The Sweet Far Thing
“Yes. Thank you,” Ann manages to say.
Lily regards her for a moment. She puffs on her cigarette. Her words push out in a stream of hazy smoke. “Are you quite certain this is what you want?”
“Oh, yes!” Ann chirps.
“A quick answer.” She drums her fingers on her dressing table. “Quick answers often lead to quick regrets. No doubt you’ll return to your charm school, meet a perfectly respectable man at a tea dance, and forget all about this.”
“No, I shan’t,” Ann says, and there is something that cannot be ignored in her answer.
Lily nods. “Very well. I’ll secure you an appointment with Mr. Katz.”
“Mr. Katz?” Ann repeats.
Lily Trimble places her cigarette in a brass ashtray, where it smolders as she tends to her hair. “Yes. Mr. Katz. The proprietor of our company.”
“Is he a Jew, then?” Ann asks.
In the mirror, Miss Trimble’s eyes narrow. “Do you have an objection to Jews, Miss Washbrad?”
“N-n-no, miss. At least I don’t think so, for I’ve never met one.”
The actress’s laughter comes fast and hard. Her face eases into a pleasant mask. “You’ll have ample opportunity to get acquainted. You’re speaking to one now.”
“You’re a Jewess?” Felicity blurts out. “But you don’t look at all Jewish!”
Lily Trimble lifts a perfectly arched eyebrow and holds Felicity’s gaze till my friend has to look away. I’ve rarely seen Fee so cowed. It is a moment of pure happiness, and I’m enjoying it immensely.
“Lilith Trotsky, of Orchard Street, New York, New York. It was suggested that Trimble would make a more suitable name for the stage—and for the well-bred patrons who come to see famous actresses,” she remarks dryly.
“You’re lying to them,” Felicity says, challenging her.
Lily glares at her. “Everyone’s trying to be someone else, Miss Worthless. Here I have the good fortune of being paid for it.”
“It’s Worthington,” Felicity says, her teeth as tight as soldiers.
“Worthless, Worthington. Honestly, I can’t tell the difference. You sort all look alike. Be an angel, Nannie, and hand me those stockings, will you?”
Ann, the girl who can scarcely say the word stockings, rushes to give Lily Trimble hers. She places them in the woman’s hands with a reverence reserved for royalty and gods.
“Here you are, Miss Trimble,” she says.
“Thank you, honey. You’d better be off now. I’ve got a suitor waiting for me. I’ll send word to you regarding the appointment. Spence Academy, you say?”
“Yes, Miss Trimble.”
“Very good. Until then, don’t take any wooden nickels.” Ann’s brow furrows in confusion until Lily explains. “Look after yourself.” She casts a withering glance at Felicity and me. “Somehow, I think you’ll need to.”
Two gentlemen move a length of painted canvas past us as we scurry back to Felicity’s mother. This close, it doesn’t look at all like Birnam Wood, only blotches of color and brushstrokes. Ann hasn’t stopped talking since we left Lily Trimble’s dressing room.
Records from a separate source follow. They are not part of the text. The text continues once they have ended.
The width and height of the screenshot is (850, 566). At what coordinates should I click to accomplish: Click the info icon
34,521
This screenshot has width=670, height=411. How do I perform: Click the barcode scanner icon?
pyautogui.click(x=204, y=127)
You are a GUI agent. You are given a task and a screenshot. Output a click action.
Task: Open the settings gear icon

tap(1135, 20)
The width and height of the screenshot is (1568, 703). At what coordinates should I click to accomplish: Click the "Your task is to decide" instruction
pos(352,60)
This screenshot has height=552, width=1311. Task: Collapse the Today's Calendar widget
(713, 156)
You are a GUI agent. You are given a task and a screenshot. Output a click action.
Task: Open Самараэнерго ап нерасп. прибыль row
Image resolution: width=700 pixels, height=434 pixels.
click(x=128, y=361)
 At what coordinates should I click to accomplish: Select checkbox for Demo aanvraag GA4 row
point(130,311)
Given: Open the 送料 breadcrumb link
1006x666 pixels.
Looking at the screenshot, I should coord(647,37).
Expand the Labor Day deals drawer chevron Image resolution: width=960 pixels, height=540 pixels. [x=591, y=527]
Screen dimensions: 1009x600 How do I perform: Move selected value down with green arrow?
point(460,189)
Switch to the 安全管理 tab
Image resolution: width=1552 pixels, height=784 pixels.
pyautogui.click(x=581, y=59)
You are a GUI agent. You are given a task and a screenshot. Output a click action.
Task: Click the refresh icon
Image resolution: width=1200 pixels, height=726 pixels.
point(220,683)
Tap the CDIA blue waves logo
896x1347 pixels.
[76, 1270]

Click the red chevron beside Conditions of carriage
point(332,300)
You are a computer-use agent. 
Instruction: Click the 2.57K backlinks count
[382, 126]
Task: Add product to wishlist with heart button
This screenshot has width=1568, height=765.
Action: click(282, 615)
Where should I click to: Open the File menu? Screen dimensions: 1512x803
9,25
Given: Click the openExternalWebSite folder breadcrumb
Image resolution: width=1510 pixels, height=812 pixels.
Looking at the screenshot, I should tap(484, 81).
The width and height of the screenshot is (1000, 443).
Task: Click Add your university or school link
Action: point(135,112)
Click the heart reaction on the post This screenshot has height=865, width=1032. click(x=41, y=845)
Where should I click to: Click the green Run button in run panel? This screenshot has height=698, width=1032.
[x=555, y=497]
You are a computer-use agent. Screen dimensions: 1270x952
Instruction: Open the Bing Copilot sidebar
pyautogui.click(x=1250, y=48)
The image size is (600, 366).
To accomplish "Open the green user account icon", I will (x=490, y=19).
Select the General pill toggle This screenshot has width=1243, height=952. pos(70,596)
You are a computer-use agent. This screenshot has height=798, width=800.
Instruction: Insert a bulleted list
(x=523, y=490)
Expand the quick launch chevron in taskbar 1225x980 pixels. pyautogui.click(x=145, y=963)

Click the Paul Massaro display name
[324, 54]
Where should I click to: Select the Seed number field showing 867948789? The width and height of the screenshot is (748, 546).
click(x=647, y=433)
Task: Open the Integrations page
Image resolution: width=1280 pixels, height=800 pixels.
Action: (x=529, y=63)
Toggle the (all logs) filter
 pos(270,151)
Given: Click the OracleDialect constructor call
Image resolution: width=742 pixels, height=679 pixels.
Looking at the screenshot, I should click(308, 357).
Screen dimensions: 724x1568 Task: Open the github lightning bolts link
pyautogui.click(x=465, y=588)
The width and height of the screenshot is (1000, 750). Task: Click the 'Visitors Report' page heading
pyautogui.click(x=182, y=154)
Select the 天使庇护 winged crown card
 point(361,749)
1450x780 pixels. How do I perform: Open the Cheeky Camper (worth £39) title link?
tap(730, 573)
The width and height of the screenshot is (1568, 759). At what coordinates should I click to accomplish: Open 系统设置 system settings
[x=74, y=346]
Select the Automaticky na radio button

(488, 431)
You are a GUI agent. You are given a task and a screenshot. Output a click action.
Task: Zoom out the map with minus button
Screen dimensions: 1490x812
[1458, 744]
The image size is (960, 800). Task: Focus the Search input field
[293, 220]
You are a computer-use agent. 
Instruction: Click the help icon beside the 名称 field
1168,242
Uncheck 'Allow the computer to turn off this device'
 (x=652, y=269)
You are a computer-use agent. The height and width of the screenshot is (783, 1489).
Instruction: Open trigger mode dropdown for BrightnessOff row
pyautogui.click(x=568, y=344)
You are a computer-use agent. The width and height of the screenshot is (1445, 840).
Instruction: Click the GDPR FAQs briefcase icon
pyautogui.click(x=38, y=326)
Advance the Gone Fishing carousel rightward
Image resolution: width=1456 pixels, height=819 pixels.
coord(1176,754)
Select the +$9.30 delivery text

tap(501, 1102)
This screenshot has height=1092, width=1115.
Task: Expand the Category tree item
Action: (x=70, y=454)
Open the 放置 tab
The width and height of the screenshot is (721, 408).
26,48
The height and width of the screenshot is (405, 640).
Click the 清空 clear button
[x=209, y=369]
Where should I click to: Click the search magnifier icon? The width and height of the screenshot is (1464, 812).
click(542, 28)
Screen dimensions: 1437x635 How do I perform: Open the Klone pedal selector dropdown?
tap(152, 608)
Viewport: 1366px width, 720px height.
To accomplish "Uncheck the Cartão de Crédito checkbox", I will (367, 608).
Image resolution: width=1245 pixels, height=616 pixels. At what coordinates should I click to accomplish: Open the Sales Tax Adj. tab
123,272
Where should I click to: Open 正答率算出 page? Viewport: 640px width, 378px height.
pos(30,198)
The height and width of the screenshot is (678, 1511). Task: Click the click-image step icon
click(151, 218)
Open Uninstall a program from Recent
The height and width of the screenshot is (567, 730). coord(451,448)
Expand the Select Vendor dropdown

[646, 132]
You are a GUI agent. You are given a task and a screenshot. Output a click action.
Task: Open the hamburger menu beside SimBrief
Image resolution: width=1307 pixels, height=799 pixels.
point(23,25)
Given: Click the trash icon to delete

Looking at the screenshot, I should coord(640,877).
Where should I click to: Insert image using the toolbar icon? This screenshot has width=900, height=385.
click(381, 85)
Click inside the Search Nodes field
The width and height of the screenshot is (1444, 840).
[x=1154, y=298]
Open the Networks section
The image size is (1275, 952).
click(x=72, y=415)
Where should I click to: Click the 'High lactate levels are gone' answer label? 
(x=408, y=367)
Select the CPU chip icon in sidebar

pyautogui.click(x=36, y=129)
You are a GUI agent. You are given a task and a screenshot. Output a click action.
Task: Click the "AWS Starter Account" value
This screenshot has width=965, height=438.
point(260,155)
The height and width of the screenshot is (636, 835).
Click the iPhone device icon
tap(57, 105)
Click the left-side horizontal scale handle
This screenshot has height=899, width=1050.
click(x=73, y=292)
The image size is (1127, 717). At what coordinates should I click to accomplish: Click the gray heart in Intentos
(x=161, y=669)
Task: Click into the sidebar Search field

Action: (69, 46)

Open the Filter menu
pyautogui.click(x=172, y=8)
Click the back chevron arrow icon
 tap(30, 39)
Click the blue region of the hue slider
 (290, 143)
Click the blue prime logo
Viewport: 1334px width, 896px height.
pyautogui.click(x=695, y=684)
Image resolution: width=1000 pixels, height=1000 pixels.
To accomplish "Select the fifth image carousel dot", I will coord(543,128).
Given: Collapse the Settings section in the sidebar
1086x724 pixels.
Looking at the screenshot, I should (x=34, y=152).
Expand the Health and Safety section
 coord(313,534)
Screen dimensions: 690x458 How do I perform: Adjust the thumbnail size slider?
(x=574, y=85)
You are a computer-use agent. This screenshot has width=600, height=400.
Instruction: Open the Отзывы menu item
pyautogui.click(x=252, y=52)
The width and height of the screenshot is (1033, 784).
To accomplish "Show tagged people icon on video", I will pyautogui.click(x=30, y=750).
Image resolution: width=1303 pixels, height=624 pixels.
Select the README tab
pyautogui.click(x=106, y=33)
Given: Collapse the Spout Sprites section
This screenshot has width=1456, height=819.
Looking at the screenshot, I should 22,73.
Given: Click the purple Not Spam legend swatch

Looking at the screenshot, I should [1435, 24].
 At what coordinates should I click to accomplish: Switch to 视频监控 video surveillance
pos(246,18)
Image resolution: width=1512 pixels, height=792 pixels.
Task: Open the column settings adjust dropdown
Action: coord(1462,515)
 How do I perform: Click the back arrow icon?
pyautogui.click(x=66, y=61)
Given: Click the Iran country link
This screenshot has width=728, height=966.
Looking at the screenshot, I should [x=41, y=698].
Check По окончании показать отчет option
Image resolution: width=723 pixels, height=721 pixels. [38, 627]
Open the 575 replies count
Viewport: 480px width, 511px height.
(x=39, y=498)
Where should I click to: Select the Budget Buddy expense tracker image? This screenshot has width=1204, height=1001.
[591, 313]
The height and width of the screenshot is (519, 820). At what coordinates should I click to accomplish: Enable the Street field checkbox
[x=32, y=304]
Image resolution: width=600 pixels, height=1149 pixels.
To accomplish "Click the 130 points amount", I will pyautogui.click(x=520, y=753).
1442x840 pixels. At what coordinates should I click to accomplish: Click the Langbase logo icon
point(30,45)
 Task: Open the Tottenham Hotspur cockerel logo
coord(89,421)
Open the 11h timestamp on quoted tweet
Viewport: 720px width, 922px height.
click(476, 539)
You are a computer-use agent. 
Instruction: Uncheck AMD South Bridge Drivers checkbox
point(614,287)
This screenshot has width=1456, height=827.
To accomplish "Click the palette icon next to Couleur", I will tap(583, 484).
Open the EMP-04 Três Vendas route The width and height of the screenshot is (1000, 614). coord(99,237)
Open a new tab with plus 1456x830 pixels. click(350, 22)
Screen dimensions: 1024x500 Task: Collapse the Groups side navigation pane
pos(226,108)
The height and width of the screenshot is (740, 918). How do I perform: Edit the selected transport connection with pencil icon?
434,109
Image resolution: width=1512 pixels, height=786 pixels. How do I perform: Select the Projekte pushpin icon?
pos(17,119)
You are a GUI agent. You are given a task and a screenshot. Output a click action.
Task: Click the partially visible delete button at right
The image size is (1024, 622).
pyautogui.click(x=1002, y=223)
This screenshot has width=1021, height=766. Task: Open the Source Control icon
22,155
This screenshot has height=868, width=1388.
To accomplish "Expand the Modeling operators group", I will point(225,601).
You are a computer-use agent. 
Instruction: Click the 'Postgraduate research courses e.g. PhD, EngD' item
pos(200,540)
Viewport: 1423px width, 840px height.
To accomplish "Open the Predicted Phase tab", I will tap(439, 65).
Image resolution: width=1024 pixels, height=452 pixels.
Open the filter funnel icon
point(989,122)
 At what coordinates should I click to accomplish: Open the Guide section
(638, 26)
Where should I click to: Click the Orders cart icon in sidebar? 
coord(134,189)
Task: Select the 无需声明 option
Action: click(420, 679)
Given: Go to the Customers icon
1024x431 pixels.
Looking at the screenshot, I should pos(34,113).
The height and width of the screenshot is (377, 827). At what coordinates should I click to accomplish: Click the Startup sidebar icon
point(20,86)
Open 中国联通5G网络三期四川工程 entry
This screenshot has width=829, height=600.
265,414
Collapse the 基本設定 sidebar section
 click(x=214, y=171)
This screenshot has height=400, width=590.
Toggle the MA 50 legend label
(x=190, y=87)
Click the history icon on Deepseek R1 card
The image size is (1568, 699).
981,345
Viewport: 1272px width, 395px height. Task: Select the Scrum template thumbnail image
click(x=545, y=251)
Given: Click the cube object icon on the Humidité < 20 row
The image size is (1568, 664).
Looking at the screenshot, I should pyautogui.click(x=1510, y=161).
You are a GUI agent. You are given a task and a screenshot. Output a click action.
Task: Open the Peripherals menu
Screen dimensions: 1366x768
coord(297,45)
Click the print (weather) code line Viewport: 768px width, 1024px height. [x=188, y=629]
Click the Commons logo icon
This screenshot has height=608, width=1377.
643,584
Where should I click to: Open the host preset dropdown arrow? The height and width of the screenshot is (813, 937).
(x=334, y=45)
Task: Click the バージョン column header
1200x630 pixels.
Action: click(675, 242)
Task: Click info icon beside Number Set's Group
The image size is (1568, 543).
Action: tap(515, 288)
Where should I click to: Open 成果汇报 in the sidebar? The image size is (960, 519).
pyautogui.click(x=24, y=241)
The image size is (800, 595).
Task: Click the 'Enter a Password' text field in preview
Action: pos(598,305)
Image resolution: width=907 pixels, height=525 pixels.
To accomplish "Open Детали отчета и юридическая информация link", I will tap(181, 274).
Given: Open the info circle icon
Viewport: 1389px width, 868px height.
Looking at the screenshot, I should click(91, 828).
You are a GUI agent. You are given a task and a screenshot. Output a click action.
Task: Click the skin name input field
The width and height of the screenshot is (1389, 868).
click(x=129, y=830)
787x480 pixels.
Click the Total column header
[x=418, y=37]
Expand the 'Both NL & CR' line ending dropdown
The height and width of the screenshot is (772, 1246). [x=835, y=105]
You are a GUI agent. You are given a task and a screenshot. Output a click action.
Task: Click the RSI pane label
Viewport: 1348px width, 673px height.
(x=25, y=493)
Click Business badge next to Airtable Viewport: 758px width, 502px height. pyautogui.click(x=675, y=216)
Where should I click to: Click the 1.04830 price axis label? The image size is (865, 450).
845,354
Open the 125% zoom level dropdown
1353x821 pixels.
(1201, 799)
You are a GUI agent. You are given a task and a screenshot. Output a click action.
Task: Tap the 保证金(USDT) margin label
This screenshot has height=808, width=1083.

“Wasn’t she frightfully clever? ‘Everyone’s trying to be someone else.’” She parrots the words in Miss Trimble’s broad American accent. I cannot decide if this habit will prove annoying or endearing.
“I found her common,” Felicity sniffs. “And overly dramatic.”
“She is an actress! It is her nature to be dramatic,” Ann protests.
“I do hope it won’t become yours. It would be unbearable,” Felicity mocks. “Ann, you aren’t in earnest about the stage, are you?”
“Why not?” Ann answers, a glumness creeping into her voice, her high spirits dampened.
“Because it isn’t for decent girls. She’s an actress.” Felicity gives the word a sneer.
“What other choice have I? To be a governess for the rest of my days?”
“Of course not,” I say, glaring at Felicity. For all her intentions, Felicity does not understand Ann’s dilemma. She cannot see that Ann’s life is a trap from which she cannot easily be sprung.
We’ve come to the foyer, which still boasts a small crowd. Up ahead, I see Mrs. Worthington looking about for us.
“And anyway, you’ve a bigger problem, Nannie,” Fee says, deliberately using Miss Trimble’s pet name for her. “You went wearing another girl’s face—Nan Washbrad. She’s the girl they expect to see, not Ann Bradshaw. How will you get past that?”